Deux ans et demi après les attaques du 7 octobre en Israël, l’éditorialiste à Politis et enseignant à l’IRIS Denis Sieffert, spécialiste du Moyen-Orient, livre une nécessaire mise au point sur les origines coloniales du génocide à Gaza. Dans « La mauvaise cause. Les intellectuels et la propagande israélienne en France » (ed. Lux), il expose les failles du discours dominant et les dangers d’un « glissement sémantique » au moment même où une proposition de loi controversée, visant à « lutter contre les formes renouvelées de l’antisémitisme », est débattue à l’Assemblée nationale .
Off Investigation : Dans votre ouvrage, vous analysez la propagande israélienne en France à travers plusieurs personnalités que vous nommez des « influenceurs », comme la rabine Delphine Horvilleur.

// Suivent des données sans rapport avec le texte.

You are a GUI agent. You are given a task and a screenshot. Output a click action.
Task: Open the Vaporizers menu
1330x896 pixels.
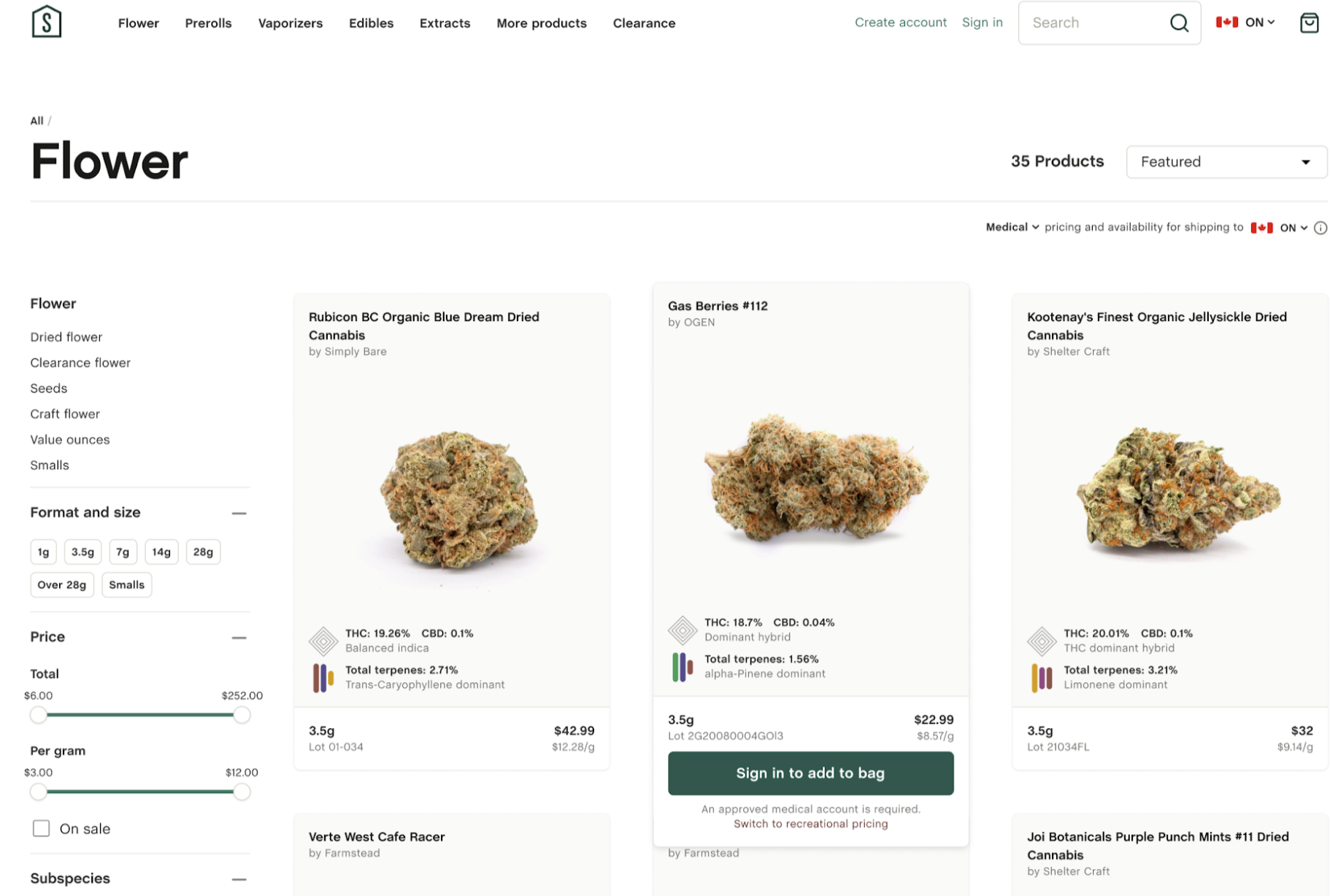[290, 23]
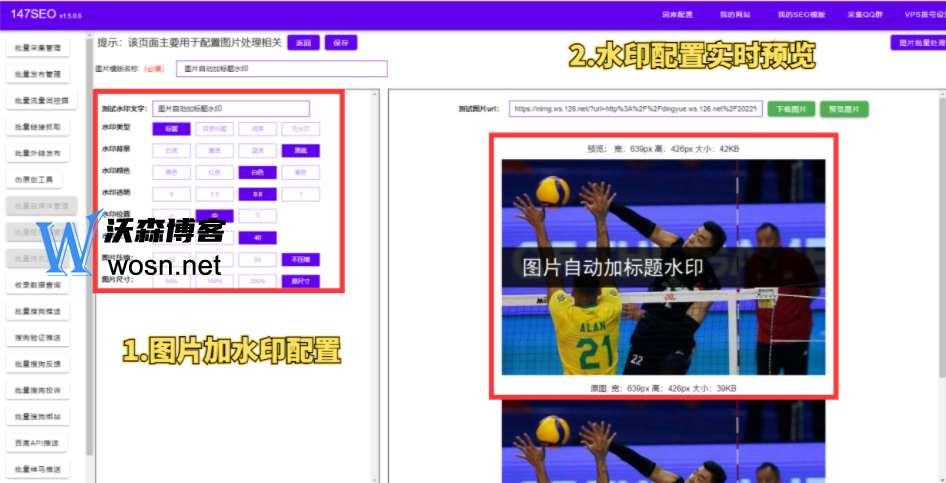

Quelles différences faites-vous avec des « propagandistes » bien connus ?
Denis Sieffert : Les « propagandistes » sont quasiment des relais de l’armée israélienne que Bernard-Henri Levy, sans doute le plus connu, voit encore comme « l’armée la plus morale du monde ». Leurs propos sont très violents et radicaux. Ils manient la contre-vérité sans scrupule et avec beaucoup d’audace. Citons par exemple Caroline Fourest qui a longtemps contesté le nombre de morts à Gaza, qui dépasse au moins les 70 000 personnes à ce jour, ce que même le gouvernement israélien a fini par reconnaître.